Problem –
Retrieve each line that contains the word "heading" from the entries below.

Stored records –
↓↓↓

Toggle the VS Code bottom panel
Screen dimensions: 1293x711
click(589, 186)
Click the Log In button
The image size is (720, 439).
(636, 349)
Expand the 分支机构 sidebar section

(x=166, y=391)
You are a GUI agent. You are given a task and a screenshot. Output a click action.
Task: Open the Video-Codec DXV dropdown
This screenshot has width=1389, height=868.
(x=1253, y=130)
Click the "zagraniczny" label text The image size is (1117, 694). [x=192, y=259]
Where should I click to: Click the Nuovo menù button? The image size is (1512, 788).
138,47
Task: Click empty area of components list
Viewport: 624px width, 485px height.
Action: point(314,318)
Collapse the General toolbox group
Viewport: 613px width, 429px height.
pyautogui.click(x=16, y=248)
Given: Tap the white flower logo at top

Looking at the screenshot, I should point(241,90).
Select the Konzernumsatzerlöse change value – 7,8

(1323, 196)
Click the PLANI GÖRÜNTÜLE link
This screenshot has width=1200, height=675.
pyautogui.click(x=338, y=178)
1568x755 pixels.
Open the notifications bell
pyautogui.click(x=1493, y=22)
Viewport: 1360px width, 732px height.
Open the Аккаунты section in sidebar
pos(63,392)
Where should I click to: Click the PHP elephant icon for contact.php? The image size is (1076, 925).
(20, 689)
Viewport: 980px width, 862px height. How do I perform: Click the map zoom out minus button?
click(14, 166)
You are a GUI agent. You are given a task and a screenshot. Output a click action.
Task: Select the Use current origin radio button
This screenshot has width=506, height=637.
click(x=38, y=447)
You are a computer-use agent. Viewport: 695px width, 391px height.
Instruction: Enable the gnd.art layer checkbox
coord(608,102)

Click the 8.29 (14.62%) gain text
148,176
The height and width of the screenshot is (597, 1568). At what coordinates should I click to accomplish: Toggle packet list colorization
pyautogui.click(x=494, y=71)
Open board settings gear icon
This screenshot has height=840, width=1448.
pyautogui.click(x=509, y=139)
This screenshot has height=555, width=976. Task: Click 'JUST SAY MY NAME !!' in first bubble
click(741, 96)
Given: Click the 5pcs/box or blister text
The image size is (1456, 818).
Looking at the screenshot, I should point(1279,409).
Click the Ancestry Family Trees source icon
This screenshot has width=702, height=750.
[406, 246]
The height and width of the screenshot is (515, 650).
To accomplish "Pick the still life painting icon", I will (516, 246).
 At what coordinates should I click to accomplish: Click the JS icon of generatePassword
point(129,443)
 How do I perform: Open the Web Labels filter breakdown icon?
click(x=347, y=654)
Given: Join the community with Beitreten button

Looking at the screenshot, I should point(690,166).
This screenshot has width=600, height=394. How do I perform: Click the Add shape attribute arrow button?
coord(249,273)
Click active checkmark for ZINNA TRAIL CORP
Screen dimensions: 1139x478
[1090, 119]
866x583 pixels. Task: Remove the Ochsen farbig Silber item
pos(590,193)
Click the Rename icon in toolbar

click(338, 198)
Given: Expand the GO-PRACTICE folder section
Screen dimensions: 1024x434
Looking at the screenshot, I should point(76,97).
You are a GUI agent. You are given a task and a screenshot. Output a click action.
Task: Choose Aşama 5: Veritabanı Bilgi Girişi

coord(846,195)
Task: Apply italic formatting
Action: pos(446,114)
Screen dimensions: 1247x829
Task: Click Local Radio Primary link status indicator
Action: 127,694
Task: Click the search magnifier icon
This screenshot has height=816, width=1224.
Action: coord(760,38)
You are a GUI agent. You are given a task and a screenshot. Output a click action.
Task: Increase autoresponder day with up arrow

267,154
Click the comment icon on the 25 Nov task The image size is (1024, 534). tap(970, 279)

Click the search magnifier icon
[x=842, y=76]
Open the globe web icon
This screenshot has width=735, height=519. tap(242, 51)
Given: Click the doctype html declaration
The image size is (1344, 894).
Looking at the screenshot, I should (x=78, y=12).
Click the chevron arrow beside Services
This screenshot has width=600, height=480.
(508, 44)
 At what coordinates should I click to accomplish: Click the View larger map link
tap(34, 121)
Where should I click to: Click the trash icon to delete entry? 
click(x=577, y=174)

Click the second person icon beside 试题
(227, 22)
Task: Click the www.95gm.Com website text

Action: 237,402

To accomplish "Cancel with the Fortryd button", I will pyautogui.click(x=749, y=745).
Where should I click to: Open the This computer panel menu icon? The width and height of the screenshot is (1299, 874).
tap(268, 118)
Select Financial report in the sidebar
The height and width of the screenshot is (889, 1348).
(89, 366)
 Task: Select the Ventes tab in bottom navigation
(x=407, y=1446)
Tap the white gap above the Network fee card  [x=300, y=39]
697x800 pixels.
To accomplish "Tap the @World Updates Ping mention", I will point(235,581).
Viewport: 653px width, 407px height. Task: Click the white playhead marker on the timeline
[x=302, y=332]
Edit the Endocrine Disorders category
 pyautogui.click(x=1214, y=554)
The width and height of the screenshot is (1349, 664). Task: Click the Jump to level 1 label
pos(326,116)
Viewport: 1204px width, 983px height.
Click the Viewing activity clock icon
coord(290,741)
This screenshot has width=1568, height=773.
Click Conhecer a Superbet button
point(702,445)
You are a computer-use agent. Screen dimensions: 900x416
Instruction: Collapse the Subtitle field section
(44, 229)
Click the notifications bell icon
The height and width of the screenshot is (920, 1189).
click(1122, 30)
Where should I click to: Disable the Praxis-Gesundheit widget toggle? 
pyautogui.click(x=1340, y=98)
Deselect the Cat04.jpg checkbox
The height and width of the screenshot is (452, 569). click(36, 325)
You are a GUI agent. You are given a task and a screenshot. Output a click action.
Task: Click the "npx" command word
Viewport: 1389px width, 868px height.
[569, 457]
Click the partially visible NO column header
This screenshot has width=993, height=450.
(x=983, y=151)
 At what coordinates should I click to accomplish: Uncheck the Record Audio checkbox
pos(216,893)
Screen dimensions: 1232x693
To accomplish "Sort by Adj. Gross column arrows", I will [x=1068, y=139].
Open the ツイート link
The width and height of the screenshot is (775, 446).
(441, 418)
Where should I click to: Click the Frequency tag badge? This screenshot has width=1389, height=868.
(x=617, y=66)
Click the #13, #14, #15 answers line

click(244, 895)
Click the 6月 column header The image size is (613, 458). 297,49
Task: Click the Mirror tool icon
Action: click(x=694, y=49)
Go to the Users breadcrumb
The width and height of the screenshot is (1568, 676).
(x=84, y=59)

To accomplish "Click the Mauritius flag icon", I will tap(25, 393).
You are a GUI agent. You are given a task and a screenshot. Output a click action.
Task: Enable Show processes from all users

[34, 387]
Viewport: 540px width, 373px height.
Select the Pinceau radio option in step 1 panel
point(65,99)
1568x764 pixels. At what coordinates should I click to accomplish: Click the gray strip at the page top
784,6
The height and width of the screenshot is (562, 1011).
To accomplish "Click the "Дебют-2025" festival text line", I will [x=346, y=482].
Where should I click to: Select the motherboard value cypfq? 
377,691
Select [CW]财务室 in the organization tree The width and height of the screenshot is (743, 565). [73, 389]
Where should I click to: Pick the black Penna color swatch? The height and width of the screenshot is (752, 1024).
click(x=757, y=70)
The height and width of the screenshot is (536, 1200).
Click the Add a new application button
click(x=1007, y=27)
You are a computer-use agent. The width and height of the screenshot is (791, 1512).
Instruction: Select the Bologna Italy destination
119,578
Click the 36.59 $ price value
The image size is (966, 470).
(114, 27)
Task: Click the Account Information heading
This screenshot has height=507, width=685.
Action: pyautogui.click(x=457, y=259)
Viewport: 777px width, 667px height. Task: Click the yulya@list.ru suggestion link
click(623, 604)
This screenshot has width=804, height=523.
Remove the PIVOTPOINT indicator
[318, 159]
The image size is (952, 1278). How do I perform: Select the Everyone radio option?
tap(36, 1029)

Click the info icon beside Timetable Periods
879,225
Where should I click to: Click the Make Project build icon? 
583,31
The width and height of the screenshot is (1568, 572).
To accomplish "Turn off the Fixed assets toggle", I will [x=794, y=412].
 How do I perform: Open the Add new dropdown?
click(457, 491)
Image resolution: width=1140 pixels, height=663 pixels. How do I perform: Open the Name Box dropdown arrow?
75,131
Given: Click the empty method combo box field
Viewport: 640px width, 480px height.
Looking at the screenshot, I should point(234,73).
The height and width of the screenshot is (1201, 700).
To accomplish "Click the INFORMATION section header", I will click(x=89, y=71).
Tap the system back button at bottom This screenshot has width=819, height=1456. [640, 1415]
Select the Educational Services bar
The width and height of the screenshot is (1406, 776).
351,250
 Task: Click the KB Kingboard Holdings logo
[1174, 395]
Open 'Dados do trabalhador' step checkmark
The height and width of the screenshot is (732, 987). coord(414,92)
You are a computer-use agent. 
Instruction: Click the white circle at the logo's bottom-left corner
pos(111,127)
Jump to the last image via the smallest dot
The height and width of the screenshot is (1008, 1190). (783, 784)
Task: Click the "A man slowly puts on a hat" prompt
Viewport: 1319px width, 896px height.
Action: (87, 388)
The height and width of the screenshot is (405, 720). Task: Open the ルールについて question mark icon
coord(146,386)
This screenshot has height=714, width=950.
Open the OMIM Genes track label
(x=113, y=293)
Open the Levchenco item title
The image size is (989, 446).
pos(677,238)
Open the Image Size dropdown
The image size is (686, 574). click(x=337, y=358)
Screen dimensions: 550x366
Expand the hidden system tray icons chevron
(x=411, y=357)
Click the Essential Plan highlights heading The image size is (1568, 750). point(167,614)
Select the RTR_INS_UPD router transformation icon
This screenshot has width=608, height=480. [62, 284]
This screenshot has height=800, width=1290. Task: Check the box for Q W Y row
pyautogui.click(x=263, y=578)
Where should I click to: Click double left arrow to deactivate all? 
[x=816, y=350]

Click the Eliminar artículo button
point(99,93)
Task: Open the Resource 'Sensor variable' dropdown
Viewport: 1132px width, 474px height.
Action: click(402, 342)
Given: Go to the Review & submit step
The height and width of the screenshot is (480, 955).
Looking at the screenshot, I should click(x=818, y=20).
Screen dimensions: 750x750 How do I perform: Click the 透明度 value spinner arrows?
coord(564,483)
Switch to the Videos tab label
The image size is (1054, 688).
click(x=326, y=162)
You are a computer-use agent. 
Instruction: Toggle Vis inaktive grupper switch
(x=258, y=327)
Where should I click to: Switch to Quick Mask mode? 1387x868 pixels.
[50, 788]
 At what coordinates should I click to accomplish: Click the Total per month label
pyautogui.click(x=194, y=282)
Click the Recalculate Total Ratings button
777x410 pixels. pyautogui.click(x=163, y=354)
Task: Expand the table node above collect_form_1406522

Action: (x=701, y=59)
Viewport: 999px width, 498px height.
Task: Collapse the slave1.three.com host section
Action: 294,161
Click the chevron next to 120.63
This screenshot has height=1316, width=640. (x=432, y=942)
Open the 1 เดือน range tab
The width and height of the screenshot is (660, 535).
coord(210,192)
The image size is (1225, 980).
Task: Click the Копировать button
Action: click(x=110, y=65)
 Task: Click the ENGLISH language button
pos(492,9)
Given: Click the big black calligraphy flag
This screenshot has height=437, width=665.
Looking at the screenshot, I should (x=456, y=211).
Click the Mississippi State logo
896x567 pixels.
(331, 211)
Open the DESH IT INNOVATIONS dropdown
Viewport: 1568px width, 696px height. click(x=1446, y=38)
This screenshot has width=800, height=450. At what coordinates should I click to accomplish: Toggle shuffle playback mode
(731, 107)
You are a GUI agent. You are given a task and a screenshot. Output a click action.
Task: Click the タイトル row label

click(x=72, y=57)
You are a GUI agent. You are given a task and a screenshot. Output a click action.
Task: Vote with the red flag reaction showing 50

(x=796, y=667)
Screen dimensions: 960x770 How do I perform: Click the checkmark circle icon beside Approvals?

↑↑↑

Answer to the exercise –
Task: Click the Account Information heading
Click the Essential Plan highlights heading The image size is (1568, 750). point(167,614)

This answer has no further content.